Accepting a flawed auto-assessment can have serious implications. If SARS later discovers unreported income or undeclared deductions, you could face additional tax bills, interest charges, and administrative penalties. In some cases, under-declaration of income is treated as tax evasion, which can attract penalties of up to 200% of the tax owed, plus possible prosecution for fraud.

On the flip side, overpaying because of missed deductions means you’re giving the government more than you owe—money that could’ve stayed in your pocket.

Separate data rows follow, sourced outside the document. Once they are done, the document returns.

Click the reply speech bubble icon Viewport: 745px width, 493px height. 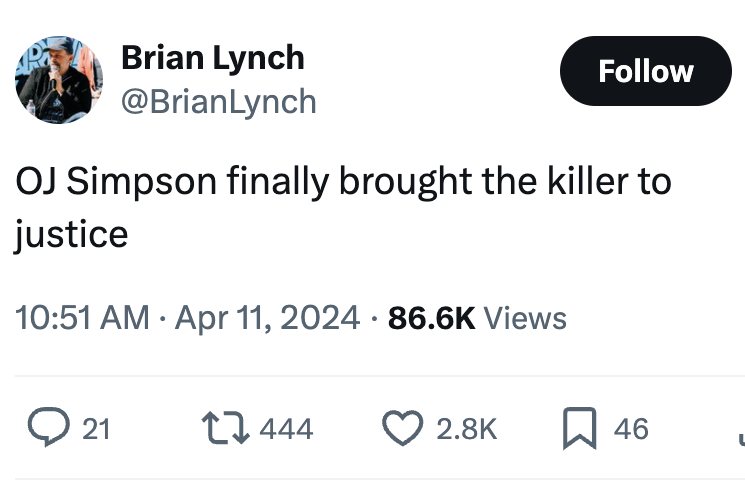[x=48, y=427]
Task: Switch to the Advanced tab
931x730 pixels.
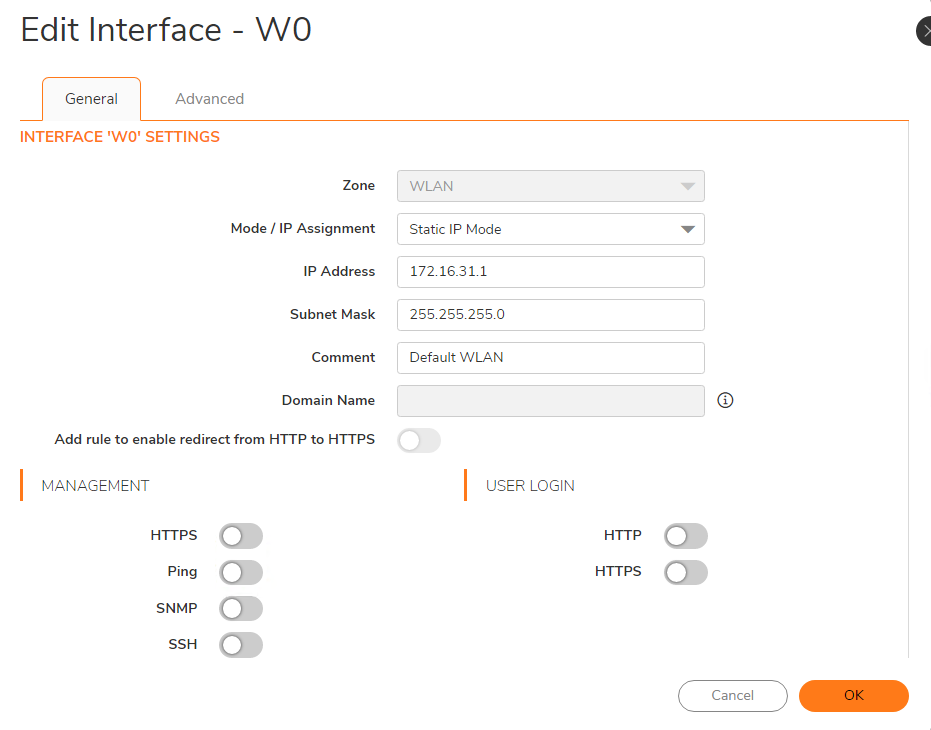Action: (x=210, y=99)
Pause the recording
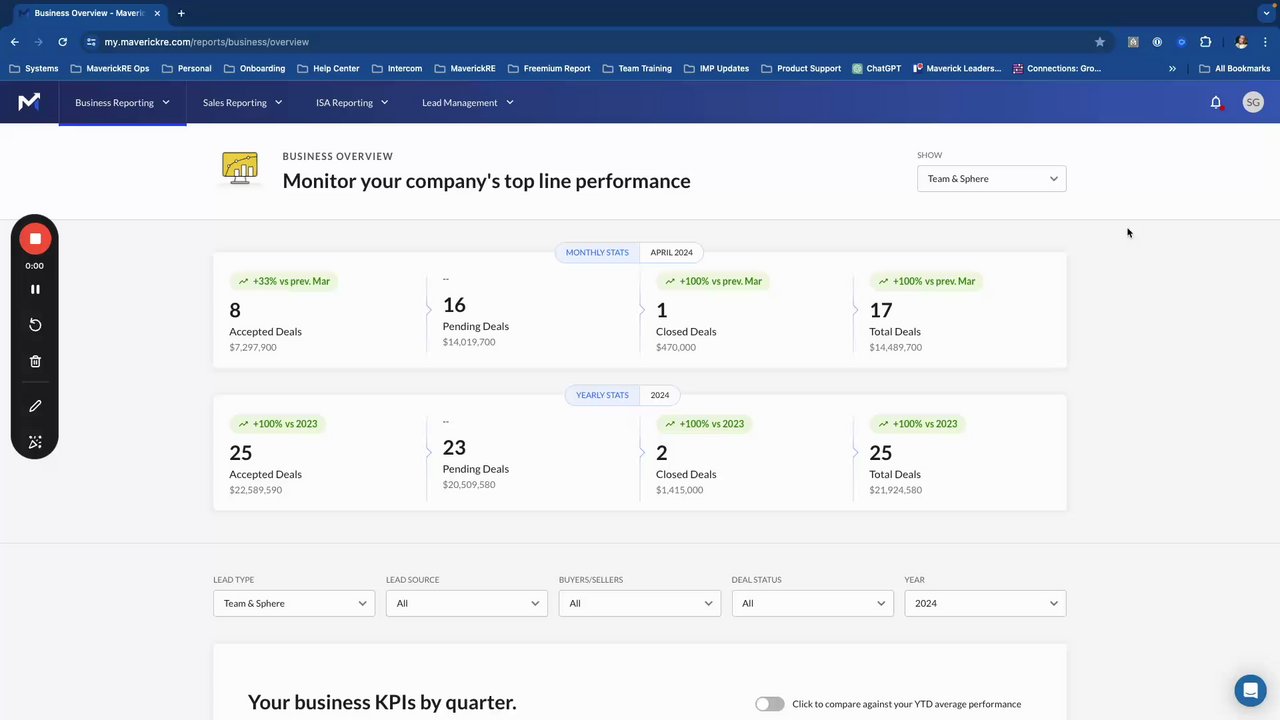1280x720 pixels. tap(35, 289)
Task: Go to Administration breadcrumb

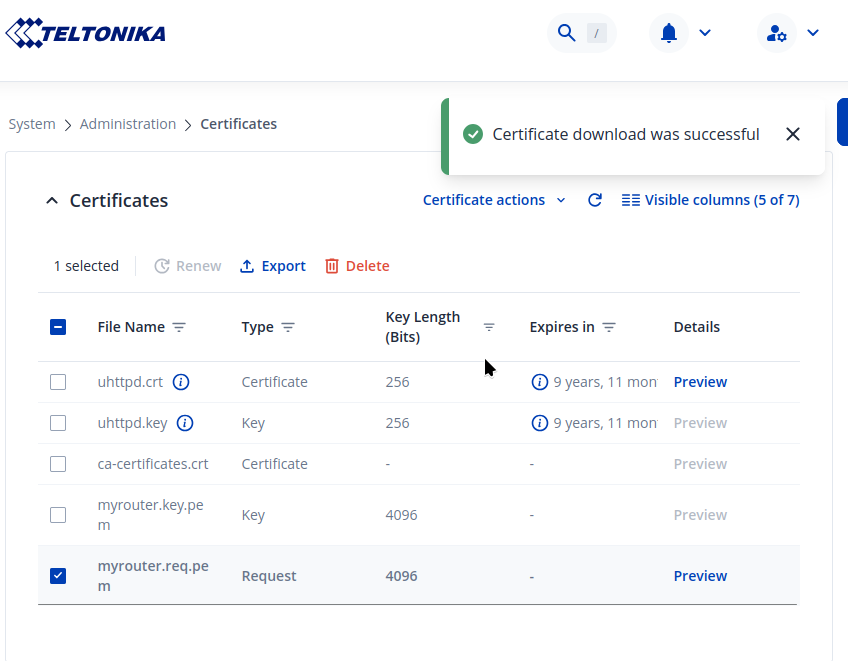Action: click(x=128, y=124)
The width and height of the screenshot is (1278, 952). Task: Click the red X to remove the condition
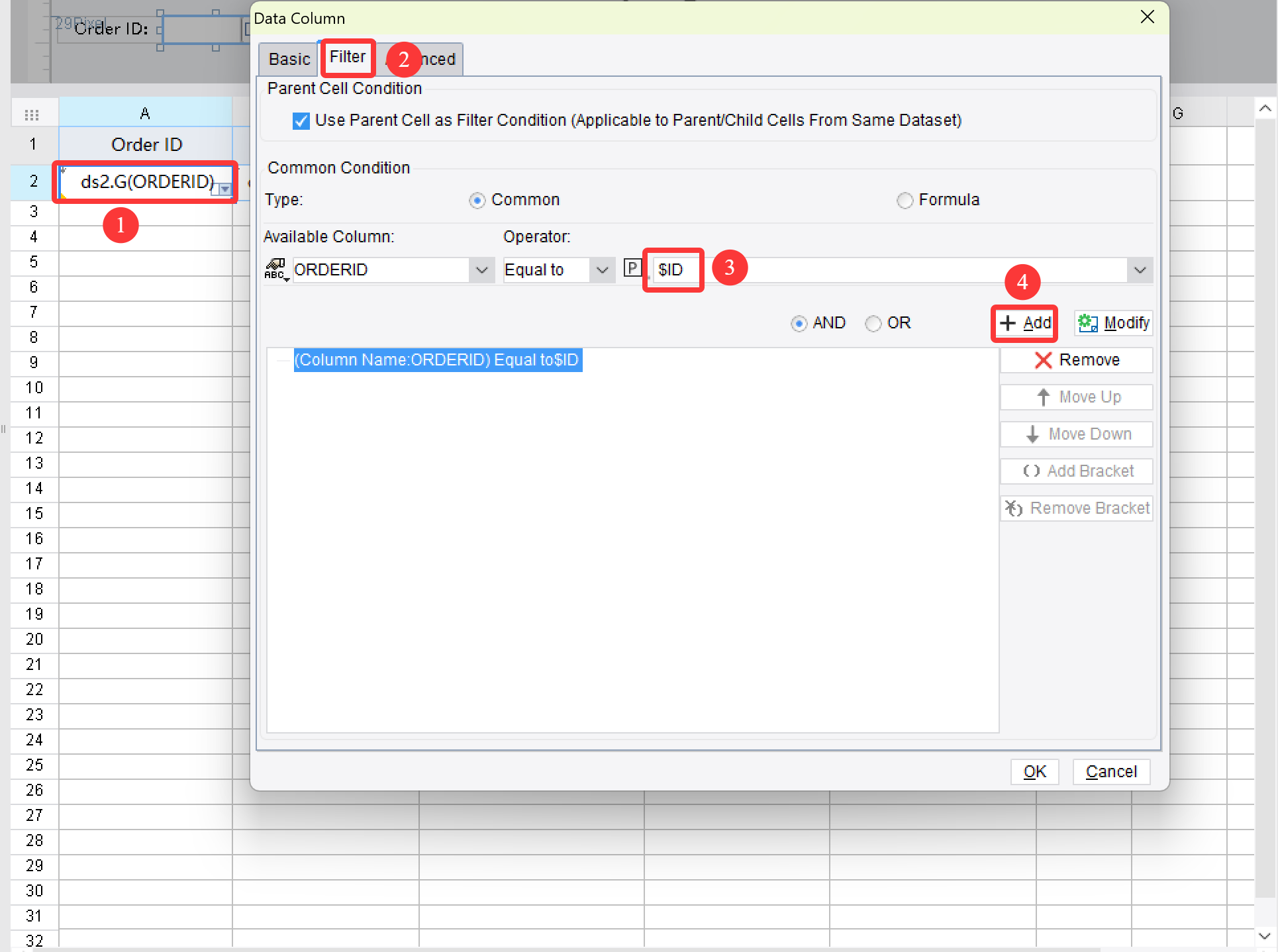1043,359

How to Prepare Before and After Receiving Your Assessment

Before auto-assessment season, taxpayers are encouraged to:

  • Ensure all banking and contact details are up-to-date on eFiling

  • Retrieve supporting documents such as IRP5s, investment certificates, and proof of medical or retirement contributions

  • Make a list of any income not automatically declared to SARS

  • Double-check that employers and service providers have submitted their third-party data

After receiving the assessment, compare the figures with your documents. If everything aligns, you can accept it. If not, file your own return before the deadline.

New Features and Policy Updates for 2025

SARS has introduced a few notable changes this tax year. For one, auto-assessments are expanding to include a limited group of provisional taxpayers with less complex profiles. Additionally, foreign tax credit mechanisms have been updated, allowing unused credits to be carried forward to the next tax year.

There are also improvements to how employers report employee remuneration and tax allowances, meaning better accuracy in bonuses, bursaries, and medical fringe benefits. These changes are intended to make the system more reliable—but they also place more responsibility on both employers and taxpayers to ensure data integrity.

Simplified Filing Still Requires Personal Responsibility

SARS’s auto-assessment is a major step toward digital efficiency, but it is not foolproof. While many will benefit from the convenience, taxpayers must understand that the onus is still on them to ensure their tax affairs are accurate and complete. Clicking “accept” blindly could cost you later.

For peace of mind, spend the extra 10–15 minutes reviewing your return thoroughly. If you’re unsure about anything, consult a tax professional, reject the auto-assessment, and submit a correct return. Filing season might be easier than ever—but it still pays to be careful.